Unter tosendem Applaus stieg Heribert Insam dann von der Bühne ins Getümmel der Gäste, Gratulant:innen und Mitfeiender. Die Standardfrage nach seinen weiteren Plänen mussten nur wenige der Anwesenden stellen. Wer ihn kennt, dem ist sofort klar: Pension ja, aber von Ruhestand ist keine Rede. Ganz zu schweigen von einer „Eremitierung“ nach seiner Abschiedsvorlesung (Wortspiel von Treibhaus-Chef N. Pleifer als Programmankündigung). Frei von den Pflichten der sonst notwendigen bürokratischen Schreibtischarbeit, kann er seine Energie ganz auf seine Herzensprojekte fokussieren und wird das getrost und so oft wie möglich aus der Kajüte eines Segelbootes heraus tun.

Zur Person

Ein Mann in einem Naturkundemuseum – hinter ihm ist ein Dinosaurier-Skelett zu sehen, außerdem ein Rollup mit dem Text „MikroMondo“, er sitzt auf einem roten, mit „Berlin Science Week“ beschrifteten Würfel.

Univ.-Prof. i.

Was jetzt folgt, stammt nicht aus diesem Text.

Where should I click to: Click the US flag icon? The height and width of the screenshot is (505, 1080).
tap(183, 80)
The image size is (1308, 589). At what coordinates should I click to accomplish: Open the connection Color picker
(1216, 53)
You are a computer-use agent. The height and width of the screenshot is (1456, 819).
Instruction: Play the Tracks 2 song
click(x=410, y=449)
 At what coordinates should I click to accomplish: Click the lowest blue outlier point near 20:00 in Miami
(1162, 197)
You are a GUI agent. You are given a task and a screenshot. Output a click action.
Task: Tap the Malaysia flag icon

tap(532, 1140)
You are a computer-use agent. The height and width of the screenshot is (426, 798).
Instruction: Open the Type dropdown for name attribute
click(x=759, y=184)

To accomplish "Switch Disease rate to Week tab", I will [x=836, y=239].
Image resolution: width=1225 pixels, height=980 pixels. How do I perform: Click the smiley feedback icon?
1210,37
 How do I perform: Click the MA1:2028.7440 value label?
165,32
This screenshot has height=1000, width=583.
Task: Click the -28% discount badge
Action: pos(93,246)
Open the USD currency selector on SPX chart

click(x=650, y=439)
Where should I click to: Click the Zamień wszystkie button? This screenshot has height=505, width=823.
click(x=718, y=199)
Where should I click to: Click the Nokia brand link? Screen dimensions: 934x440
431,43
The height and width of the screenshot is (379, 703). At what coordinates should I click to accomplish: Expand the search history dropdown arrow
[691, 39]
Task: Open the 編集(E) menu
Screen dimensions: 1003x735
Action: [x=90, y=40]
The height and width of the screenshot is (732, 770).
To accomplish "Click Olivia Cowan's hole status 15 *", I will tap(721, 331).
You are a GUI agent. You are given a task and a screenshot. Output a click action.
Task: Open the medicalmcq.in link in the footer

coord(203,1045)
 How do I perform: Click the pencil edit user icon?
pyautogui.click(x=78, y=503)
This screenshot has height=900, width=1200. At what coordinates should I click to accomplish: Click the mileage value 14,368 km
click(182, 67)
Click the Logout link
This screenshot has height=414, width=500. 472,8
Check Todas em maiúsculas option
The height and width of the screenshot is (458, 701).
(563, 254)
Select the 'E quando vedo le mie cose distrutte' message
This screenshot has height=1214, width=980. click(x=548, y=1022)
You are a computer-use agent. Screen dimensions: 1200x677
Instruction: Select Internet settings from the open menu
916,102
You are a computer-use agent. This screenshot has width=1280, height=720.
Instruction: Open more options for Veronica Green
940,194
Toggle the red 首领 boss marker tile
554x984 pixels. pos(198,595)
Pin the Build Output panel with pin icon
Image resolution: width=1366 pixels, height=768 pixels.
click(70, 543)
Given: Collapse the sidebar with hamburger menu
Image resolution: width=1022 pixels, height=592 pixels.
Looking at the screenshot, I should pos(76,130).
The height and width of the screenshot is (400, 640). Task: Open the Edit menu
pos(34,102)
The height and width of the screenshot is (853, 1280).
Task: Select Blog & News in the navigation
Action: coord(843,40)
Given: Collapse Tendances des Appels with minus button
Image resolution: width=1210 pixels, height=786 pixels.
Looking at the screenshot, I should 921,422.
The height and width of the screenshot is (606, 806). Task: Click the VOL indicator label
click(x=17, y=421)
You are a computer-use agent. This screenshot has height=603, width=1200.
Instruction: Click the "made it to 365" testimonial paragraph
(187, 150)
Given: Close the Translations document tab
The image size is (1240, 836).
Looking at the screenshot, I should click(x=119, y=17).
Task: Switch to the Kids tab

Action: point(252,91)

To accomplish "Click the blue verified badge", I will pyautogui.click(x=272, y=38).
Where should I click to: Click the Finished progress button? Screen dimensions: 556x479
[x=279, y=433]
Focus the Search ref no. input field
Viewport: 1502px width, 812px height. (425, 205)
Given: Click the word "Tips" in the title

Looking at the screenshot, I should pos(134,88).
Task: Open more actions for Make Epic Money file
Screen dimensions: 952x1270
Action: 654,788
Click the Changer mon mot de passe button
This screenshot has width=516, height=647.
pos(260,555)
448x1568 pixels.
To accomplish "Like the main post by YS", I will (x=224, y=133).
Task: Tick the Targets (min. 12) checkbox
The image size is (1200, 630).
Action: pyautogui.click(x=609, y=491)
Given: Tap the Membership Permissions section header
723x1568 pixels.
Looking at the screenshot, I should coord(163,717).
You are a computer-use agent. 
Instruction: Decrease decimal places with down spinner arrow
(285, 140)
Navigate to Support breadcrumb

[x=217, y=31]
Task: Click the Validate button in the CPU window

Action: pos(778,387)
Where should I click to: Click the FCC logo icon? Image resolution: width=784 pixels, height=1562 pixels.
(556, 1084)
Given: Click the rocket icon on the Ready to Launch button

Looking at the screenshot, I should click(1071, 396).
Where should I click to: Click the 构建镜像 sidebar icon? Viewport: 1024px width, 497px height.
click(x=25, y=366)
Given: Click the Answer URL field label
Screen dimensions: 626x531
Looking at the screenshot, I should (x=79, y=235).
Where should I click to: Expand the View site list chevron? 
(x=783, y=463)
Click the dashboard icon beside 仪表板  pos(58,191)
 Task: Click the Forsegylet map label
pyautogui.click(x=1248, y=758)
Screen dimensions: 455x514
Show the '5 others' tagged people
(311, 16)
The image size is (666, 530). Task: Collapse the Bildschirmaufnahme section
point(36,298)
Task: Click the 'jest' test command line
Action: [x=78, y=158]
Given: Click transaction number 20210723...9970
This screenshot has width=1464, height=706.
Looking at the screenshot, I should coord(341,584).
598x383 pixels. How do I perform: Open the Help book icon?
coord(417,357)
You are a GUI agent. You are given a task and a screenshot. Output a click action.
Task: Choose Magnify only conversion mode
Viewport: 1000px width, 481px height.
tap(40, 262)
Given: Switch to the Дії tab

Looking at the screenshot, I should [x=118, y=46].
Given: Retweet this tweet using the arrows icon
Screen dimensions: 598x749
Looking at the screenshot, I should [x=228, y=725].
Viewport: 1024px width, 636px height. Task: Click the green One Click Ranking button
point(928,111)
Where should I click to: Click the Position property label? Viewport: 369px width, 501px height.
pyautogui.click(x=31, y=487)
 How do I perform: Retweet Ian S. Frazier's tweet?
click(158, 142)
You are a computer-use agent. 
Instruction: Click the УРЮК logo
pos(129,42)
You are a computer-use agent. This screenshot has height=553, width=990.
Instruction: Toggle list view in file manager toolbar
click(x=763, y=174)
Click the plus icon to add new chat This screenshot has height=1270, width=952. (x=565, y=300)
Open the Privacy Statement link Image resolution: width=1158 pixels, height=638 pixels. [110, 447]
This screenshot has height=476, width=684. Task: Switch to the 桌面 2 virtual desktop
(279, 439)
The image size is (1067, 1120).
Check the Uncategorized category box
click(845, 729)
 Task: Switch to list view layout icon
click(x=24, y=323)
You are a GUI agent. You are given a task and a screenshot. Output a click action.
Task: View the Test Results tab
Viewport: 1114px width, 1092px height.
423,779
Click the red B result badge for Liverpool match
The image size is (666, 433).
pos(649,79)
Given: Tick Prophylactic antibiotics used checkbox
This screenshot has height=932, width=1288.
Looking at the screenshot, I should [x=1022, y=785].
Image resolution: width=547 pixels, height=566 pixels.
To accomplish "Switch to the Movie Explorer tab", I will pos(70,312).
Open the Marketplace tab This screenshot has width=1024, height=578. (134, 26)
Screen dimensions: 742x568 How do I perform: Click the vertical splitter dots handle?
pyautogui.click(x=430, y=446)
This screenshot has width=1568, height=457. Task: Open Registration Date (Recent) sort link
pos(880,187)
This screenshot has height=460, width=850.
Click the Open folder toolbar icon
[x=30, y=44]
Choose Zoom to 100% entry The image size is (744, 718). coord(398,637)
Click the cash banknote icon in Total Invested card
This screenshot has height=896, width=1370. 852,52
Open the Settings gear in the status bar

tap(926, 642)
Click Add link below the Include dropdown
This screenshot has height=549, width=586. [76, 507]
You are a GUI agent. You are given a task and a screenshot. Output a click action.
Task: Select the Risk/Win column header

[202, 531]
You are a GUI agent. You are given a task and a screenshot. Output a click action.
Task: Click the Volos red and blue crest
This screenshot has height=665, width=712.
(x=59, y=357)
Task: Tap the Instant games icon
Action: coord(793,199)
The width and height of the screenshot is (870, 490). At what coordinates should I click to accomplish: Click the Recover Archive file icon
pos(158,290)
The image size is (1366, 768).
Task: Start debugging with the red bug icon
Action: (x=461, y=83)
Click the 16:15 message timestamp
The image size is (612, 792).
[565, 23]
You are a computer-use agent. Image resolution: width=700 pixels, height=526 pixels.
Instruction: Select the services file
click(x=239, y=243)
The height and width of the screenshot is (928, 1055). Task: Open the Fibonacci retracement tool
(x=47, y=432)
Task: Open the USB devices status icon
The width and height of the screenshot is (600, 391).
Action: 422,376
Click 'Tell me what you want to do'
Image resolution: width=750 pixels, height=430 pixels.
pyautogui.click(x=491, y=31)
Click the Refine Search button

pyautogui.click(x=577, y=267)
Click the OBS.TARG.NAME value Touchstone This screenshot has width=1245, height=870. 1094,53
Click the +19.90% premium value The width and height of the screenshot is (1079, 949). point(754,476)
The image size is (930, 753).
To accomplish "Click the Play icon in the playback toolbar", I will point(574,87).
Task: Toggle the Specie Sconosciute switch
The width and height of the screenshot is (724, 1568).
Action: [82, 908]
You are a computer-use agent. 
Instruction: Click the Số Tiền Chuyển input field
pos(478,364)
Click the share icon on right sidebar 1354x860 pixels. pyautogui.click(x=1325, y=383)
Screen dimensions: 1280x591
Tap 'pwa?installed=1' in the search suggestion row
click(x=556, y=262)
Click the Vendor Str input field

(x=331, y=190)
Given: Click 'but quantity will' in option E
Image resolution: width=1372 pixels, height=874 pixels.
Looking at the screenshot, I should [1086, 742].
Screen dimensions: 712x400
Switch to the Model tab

R. Heribert Insam bei seiner Mission, (auch) im Naturkundemuseum Berlin den Mikroorganismen die gebührende Popularität und Faszination ähnlich der Dinosaurier zu verleihen (Berlin Science Week, 2023).

Als gebürtiger Salzburger kam Heribert Insam bereits in den 1970er Jahren zum Studium nach Innsbruck, wo er 1985 sein Doktorat mit Auszeichnung abschloss. Seine Weltoffenheit, Neugier und Energie, für die Insam auch heute noch bekannt ist, zog ihn nach seinem Doktorat einige Jahre ins Ausland (Deutschland und Kanada), bevor er in den 1990ern als erfolgreicher Forscher zurück an die Universität Innsbruck kam und 1993 in Mikrobieller Ökologie habilitierte. Seither ist der enthusiastische Professor fest in Innsbruck verankert und setzt sich hier für Wissenschaft, Umwelt und Gesellschaft ein. Er war u.a. langjähriger Leiter des Instituts für Mikrobiologie, Mitbegründer und Leiter der BioTreaT GmbH (Biological Treatment and Recycling Technologies, Innsbruck) und der Bio4gas GmbH und engagiert sich aktiv bei den Scientists 4 Future (S4F). In seiner Forschung beschäftigte er sich u.a. mit der Gewinnung von Energie aus Abfall, z.B. durch Kompostierung und anaerobe Vergärung. Während der Covid-Pandemie hat er für ein zentrales, österreichweites Abwassermonitoring gekämpft und maßgeblich mitgeholfen, ein solches auch umzusetzen. Neben mehr als 200 Fachpublikationen, zahlreichen Fachvorträgen und über 20 Jahren Aktivität als Chefeditor (Geoderma und Applied Soil Ecology), hat er außerdem aktiv einen Fokus auf die an die Öffentlichkeit gerichtete Wissenschaftskommunikation gelegt. Dabei entstanden etliche Zeitungsartikel, Blogposts, Radiosendungen, Fernsehbeiträge, Videos, ScienceSlams, Vorträge, etc. und so nebenbei das Konzept eines ganzen Mikroben-Zoos.